In our study, esophageal and lung adenocarcinoma groups share some common risk factors that include obesity and its associated metabolic syndrome (diabetes, hypertension, hyperlipidemia) and GERD.
The association between GERD, obesity, and esophageal adenocarcinoma is well known (5-8). It is interesting to note the association between lung adenocarcinoma and these risk factors. To date GERD has been linked to different lung diseases but not to lung cancer. GERD can cause or worsen asthma, bronchitis, pneumonia, and pulmonary fibrosis (9). A single pilot study found an association between GERD and lung cancer but not specifically adenocarcinoma of the lung (10). Our study shows an association between GERD and lung adenocarcinoma, which in part may explain the rising incidence of both esophageal and lung adenocarcinoma.

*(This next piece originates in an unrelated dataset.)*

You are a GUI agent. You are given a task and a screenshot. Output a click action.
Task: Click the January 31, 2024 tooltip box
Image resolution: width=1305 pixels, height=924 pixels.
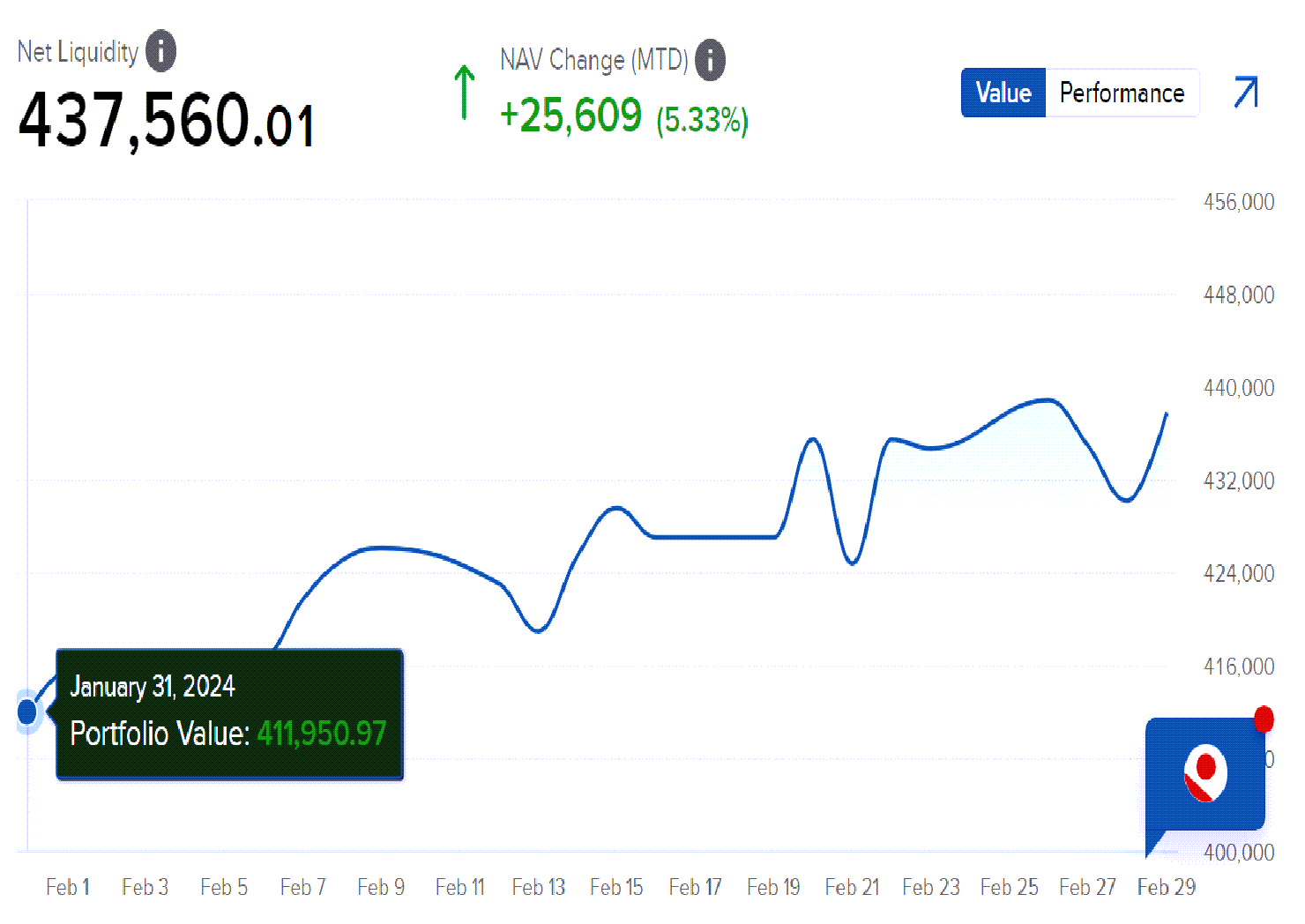click(229, 714)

Our study shows that GERD, obesity, and metabolic syndrome are common risk factors for adenocarcinoma of lung and esophagus. Since obesity is the common predictor that contributes to and exacerbates GERD and other metabolic syndromes, it has become the costliest disease in the US.
Conflicts of Interest: The authors have completed the ICMJE uniform disclosure form (available at http://dx.doi.org/10.21037/amj.2018.02.04). The authors have no conflicts of interest to declare.
Ethical Statement: The authors are accountable for all aspects of the work in ensuring that questions related to the accuracy or integrity of any part of the work are appropriately investigated and resolved. The study was conducted in accordance with the Declaration of Helsinki (as revised in 2013). This study was approved by the Institutional Review Board of Wright State University (No. SC # 6025). Informed consent was waived due to the retrospective nature of the study.
Open Access Statement: This is an Open Access article distributed in accordance with the Creative Commons Attribution-NonCommercial-NoDerivs 4.0 International License (CC BY-NC-ND 4.0), which permits the non-commercial replication and distribution of the article with the strict proviso that no changes or edits are made and the original work is properly cited (including links to both the formal publication through the relevant DOI and the license). See: https://creativecommons.org/licenses/by-nc-nd/4.0/.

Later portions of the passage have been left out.